CEREBELLO-PREFRONTAL COMMUNICATION IN A RODENT MODEL OF SCHIZOPHRENIA

Time processing is essential for behavior and decision-making. These processes are disrupted in schizophrenia and may underlie cognitive deficits. Temporal processing relies on a distributed network, the cerebello-thalamo-prefrontal pathway. The prefrontal cortex (PFC) supports goal-directed control, and the cerebellum organizes actions in time. To investigate cerebello-prefrontal communication, we used the Synapsin II knock-out (SynII KO) mouse model of schizophrenia. Synapsin II is a synaptic protein involved in regulating neurotransmitter release and synaptic transmission. We developed a cued–reward interval timing behavioral task in which mice received a visual cue after variable delays. Timing was not required but could be used to anticipate and optimize performance. In 20% of trials, the temporal interval was varied, with short and long delays. Reaction times and success rates were measured. Mice were implanted with multi-unit electrodes in PFC and cerebellum.

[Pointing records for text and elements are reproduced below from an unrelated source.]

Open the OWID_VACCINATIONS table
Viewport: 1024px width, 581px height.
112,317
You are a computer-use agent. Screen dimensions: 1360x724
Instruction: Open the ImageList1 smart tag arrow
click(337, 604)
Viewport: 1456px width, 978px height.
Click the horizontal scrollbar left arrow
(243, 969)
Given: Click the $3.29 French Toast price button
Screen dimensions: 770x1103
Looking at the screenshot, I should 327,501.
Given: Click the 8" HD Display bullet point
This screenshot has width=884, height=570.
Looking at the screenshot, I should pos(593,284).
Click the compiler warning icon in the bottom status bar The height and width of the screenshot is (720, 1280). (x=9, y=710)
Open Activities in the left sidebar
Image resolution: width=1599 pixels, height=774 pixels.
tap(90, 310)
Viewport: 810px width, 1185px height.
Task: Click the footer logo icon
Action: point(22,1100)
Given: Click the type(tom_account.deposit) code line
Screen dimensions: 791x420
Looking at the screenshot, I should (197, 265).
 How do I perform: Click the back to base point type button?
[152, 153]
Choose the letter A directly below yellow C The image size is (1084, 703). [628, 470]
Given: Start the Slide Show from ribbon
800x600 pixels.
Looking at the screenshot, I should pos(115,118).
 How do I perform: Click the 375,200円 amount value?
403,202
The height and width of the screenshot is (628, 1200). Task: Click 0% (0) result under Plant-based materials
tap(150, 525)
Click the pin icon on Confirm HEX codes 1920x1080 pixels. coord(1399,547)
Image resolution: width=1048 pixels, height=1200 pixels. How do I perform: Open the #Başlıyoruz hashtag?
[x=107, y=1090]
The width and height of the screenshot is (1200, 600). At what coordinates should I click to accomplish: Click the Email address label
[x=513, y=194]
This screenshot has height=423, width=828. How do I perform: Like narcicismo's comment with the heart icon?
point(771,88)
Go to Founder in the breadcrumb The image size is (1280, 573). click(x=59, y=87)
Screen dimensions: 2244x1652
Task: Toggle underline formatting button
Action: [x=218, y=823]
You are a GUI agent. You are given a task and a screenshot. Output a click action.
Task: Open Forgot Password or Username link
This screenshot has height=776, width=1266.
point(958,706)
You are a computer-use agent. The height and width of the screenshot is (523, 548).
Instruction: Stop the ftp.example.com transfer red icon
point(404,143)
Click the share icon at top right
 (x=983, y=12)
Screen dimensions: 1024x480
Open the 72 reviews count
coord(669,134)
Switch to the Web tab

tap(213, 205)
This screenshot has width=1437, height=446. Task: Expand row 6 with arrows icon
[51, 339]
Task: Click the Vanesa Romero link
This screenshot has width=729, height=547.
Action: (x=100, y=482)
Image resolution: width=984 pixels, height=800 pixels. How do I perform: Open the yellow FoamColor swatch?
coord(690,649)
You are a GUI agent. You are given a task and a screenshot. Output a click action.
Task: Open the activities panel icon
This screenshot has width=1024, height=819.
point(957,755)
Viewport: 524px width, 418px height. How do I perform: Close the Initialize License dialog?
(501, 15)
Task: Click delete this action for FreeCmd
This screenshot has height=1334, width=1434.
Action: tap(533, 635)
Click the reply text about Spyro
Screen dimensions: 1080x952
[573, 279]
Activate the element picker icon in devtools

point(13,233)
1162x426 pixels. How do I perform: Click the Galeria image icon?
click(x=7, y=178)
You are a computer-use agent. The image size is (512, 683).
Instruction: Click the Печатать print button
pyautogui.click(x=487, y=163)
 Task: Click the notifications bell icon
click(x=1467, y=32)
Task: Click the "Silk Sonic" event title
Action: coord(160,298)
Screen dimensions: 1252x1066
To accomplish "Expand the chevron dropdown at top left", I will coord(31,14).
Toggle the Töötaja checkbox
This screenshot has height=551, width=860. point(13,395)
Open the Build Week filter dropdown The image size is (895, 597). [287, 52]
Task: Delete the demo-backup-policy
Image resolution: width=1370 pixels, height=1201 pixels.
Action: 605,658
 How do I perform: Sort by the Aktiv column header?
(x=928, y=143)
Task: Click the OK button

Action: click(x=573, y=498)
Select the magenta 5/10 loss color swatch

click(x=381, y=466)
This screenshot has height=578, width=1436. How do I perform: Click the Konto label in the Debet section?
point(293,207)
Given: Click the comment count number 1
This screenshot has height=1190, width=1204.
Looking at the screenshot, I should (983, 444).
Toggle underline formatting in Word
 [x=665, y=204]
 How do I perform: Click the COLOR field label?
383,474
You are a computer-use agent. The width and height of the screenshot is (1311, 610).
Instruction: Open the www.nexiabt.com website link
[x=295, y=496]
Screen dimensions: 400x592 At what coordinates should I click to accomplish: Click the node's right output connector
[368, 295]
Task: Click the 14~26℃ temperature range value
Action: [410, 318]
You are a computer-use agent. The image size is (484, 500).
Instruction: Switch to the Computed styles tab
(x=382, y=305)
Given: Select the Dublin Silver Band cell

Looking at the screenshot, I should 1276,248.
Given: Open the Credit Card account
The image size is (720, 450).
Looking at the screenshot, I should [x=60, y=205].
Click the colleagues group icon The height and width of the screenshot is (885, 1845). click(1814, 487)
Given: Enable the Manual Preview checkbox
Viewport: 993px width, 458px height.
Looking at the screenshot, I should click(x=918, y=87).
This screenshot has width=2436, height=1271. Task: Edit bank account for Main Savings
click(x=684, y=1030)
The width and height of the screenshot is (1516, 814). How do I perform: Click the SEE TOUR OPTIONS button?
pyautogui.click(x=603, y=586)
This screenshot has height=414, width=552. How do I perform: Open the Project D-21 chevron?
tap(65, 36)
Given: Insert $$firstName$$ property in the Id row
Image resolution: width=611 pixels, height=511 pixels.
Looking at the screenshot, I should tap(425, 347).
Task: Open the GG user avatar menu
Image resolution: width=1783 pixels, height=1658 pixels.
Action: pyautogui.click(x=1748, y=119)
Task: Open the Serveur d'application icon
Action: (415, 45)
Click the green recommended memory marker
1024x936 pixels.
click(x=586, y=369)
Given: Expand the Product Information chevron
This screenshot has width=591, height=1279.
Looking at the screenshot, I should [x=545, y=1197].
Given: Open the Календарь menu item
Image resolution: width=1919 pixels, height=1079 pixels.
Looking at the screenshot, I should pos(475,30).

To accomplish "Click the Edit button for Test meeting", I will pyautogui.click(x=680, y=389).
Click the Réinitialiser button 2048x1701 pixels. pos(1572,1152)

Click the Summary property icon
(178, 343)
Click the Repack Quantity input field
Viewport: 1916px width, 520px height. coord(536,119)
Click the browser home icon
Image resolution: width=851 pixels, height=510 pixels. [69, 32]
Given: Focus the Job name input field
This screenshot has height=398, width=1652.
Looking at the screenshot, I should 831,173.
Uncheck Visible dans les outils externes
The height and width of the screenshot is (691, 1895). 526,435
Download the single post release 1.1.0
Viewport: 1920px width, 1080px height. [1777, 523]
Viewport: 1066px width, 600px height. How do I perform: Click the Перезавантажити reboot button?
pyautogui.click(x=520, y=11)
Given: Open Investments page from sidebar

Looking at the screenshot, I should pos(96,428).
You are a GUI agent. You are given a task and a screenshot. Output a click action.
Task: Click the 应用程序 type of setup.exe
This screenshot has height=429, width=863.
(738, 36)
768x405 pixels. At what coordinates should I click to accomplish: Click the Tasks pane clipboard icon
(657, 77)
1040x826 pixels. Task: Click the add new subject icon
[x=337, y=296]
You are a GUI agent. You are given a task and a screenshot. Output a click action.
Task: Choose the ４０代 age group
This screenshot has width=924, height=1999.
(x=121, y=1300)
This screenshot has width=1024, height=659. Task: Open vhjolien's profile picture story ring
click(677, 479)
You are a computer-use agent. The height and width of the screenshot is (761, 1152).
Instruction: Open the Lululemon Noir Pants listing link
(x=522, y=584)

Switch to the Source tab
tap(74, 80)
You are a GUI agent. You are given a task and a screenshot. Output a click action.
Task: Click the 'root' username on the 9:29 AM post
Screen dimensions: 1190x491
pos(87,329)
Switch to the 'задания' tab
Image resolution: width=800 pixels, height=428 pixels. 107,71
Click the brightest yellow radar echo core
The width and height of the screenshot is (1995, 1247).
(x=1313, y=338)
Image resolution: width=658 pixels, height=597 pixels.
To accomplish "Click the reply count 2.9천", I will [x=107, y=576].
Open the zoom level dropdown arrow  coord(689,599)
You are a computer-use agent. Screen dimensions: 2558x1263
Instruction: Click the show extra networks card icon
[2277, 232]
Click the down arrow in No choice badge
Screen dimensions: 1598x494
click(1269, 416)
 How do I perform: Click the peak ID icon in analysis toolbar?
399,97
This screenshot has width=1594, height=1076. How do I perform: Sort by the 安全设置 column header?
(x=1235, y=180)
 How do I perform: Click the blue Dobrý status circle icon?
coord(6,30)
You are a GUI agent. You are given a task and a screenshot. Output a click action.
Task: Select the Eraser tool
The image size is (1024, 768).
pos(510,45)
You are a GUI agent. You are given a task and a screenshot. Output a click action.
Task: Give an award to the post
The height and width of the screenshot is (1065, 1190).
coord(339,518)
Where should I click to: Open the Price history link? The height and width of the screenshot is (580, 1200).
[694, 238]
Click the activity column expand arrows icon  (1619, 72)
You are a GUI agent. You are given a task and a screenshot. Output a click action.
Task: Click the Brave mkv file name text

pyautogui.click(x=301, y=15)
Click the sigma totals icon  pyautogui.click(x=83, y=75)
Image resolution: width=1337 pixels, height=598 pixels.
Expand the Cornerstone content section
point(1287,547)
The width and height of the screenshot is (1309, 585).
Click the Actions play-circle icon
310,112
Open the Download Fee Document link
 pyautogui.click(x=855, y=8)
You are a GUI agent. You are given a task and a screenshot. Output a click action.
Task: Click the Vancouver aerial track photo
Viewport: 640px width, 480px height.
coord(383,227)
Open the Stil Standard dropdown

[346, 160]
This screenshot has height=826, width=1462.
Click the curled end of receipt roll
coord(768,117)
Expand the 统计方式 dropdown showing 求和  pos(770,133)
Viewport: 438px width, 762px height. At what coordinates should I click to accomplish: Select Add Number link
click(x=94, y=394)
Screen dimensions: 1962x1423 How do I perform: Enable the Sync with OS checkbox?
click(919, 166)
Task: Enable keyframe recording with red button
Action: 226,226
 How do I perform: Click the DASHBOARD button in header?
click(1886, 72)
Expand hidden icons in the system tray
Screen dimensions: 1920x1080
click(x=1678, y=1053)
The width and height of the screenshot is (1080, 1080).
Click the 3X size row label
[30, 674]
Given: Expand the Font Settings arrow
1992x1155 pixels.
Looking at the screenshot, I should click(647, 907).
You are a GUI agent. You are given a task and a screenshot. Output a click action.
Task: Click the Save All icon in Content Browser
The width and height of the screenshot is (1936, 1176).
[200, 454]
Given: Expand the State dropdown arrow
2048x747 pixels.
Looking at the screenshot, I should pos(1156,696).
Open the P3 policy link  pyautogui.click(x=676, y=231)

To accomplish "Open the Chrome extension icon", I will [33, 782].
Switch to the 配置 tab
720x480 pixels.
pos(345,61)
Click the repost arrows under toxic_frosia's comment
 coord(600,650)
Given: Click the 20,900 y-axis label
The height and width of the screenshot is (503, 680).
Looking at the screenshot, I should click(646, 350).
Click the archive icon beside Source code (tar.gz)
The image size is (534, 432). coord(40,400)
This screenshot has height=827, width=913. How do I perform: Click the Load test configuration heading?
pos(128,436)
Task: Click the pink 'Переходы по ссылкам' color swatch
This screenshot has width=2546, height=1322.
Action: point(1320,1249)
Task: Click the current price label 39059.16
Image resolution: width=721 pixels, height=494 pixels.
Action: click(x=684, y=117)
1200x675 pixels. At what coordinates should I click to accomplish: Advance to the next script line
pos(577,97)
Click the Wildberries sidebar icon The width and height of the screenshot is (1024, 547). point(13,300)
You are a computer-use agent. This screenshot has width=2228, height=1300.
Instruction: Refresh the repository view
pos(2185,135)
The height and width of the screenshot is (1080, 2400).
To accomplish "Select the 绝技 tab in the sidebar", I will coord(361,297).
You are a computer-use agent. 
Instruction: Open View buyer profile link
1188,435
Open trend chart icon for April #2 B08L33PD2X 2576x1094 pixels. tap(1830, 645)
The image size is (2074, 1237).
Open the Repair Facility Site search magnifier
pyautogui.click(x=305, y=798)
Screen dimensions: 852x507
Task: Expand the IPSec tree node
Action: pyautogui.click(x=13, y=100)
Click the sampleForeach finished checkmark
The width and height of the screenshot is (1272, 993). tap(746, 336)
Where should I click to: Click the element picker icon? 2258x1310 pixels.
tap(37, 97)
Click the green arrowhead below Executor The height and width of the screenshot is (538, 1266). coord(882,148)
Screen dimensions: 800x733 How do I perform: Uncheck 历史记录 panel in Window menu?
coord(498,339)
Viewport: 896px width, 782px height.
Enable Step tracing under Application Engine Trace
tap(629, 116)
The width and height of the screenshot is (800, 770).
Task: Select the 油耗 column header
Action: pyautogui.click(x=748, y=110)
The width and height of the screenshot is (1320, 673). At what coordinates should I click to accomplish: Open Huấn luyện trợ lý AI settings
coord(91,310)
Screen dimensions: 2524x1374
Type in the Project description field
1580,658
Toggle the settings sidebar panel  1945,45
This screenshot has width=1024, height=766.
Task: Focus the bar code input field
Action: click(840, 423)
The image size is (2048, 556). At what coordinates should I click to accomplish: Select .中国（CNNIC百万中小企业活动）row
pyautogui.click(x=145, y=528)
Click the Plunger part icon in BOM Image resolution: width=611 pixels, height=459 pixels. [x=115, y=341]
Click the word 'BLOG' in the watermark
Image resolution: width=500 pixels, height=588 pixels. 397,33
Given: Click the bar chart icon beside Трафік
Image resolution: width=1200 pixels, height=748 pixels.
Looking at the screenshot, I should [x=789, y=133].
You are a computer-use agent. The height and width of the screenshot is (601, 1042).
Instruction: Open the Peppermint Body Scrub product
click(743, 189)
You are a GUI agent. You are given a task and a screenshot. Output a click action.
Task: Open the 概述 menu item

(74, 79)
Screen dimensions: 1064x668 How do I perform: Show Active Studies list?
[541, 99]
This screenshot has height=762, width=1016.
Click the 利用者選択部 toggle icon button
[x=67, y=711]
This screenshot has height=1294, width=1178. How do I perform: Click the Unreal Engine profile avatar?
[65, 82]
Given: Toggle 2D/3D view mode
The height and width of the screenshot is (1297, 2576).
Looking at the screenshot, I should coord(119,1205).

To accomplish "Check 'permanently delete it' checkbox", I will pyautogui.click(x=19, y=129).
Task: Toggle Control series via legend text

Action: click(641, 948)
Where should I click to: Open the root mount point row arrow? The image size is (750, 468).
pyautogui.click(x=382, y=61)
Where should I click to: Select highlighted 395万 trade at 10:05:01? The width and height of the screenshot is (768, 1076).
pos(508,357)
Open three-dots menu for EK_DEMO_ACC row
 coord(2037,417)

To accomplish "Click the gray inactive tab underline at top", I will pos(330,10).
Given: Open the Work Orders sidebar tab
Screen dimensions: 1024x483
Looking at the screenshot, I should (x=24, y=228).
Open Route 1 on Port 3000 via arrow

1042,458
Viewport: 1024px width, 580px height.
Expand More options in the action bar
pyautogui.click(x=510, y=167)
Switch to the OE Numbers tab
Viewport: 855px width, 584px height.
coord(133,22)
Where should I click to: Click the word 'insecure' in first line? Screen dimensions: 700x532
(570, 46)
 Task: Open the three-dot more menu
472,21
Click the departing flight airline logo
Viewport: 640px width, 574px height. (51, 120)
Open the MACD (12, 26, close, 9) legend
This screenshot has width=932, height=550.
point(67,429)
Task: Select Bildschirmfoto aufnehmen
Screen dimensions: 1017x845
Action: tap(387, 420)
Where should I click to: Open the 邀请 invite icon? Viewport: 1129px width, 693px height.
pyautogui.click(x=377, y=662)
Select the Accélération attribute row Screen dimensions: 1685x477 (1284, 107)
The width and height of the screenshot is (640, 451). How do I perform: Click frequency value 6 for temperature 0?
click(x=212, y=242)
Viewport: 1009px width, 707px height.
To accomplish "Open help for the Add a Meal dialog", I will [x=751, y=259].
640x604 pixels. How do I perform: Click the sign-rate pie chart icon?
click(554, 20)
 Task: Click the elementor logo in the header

Control and SynII KO mice learned the task to a similar level (~65% success). In controls, long delays reduced reaction times, increased success rates, and local field potential correlated with the task in cerebellum and PFC. Beta and theta band amplitudes increased during the delay, and the slope of this increase correlated with success rate. In SynII KO mice, delay variations affected reaction times but not success rates. Furthermore, anticipatory oscillations were amplified but uncoupled from success rate.
These results suggest altered cerebello-prefrontal communication in SynII KO mice. They further support the idea that cerebello–prefrontal coordination translates anticipatory neural dynamics into behavior, and its disruption could contribute to temporal deficits in schizophrenia.